Time to trim how much you spend at the salon or barbers with these tricks.
One of the benefits of having short hair and a simple hairstyle is that it’s doesn’t take much time to cut. But it’s still possible for a cut to cost me close to £30.
Though that seems steep for me, any of you with longer hair or more complicated styling or colouring will dream of paying that much. I’m always amazed at how much it costs female friends. It’s no wonder most of them can’t afford to visit a hairdressers as often as they’d like.
But there are ways to help you pay less. Here are a few of the tricks you can use to snip a few quid off your next visit.
Avoid the senior stylist
There’s a hierarchy at many salons which means you pay a premium for the top-dog senior stylist. So a simple way to reduce this is to downgrade to a cheaper option.
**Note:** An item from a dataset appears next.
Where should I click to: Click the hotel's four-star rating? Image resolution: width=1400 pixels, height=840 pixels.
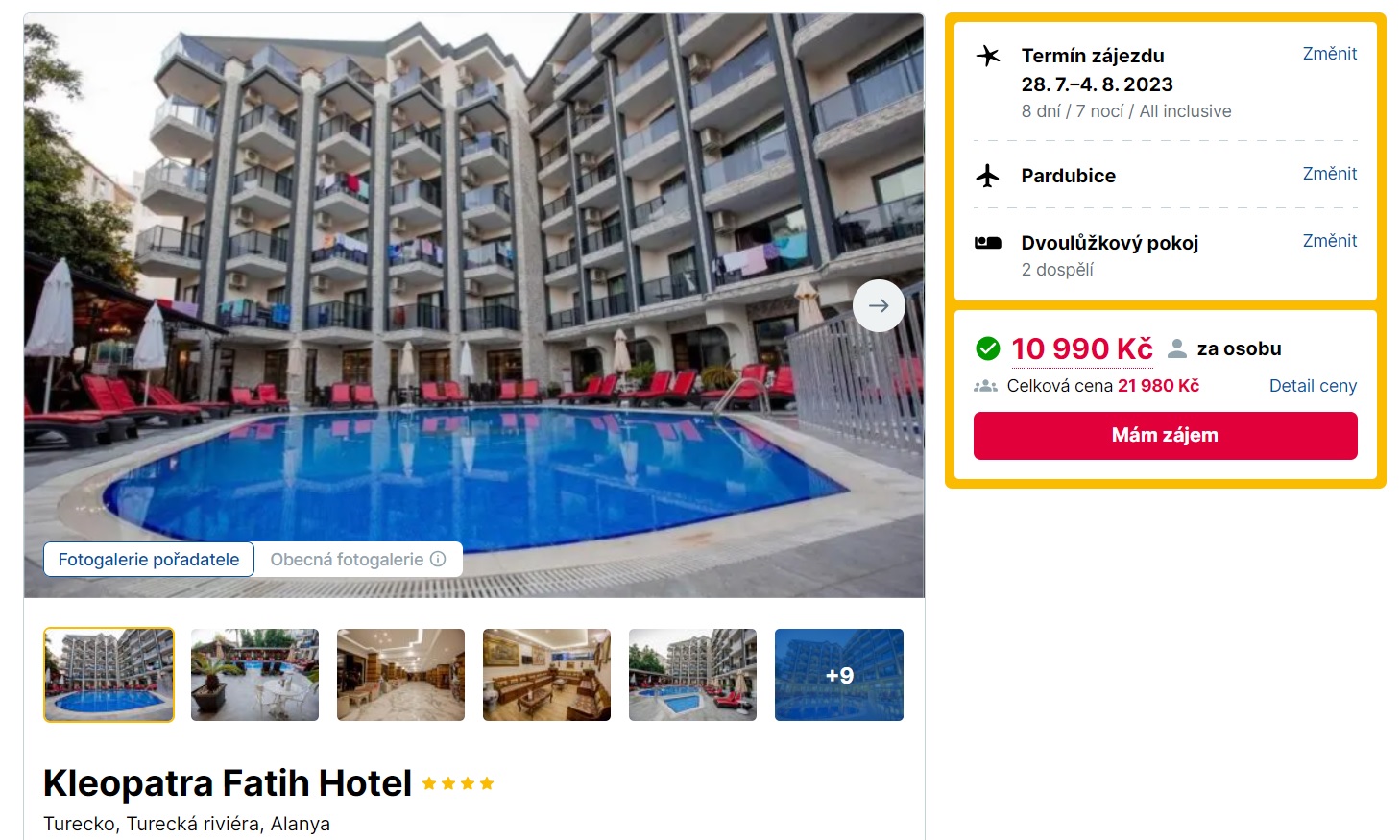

Yes the senior person is likely the most experienced, but that doesn’t mean they are the best. And even if they are, the junior people might not be far off the same standard.
Be a model
My sister used to do this in her twenties for Toni & Guy. She’d sit on a stage while the teacher cut her hair in front of the students. And it cost her nothing for a very experienced stylist.
The downside was she has no say in what they did to her hair, but somehow she managed to pull off the different colours and styles. You also need to give up a good few hours of your day.
Nowadays it might be you have to pay, but it’ll be a fraction of the full cost.
Risk it for free
You can take this even further and get a trainee to give you a cut – and this can even be free.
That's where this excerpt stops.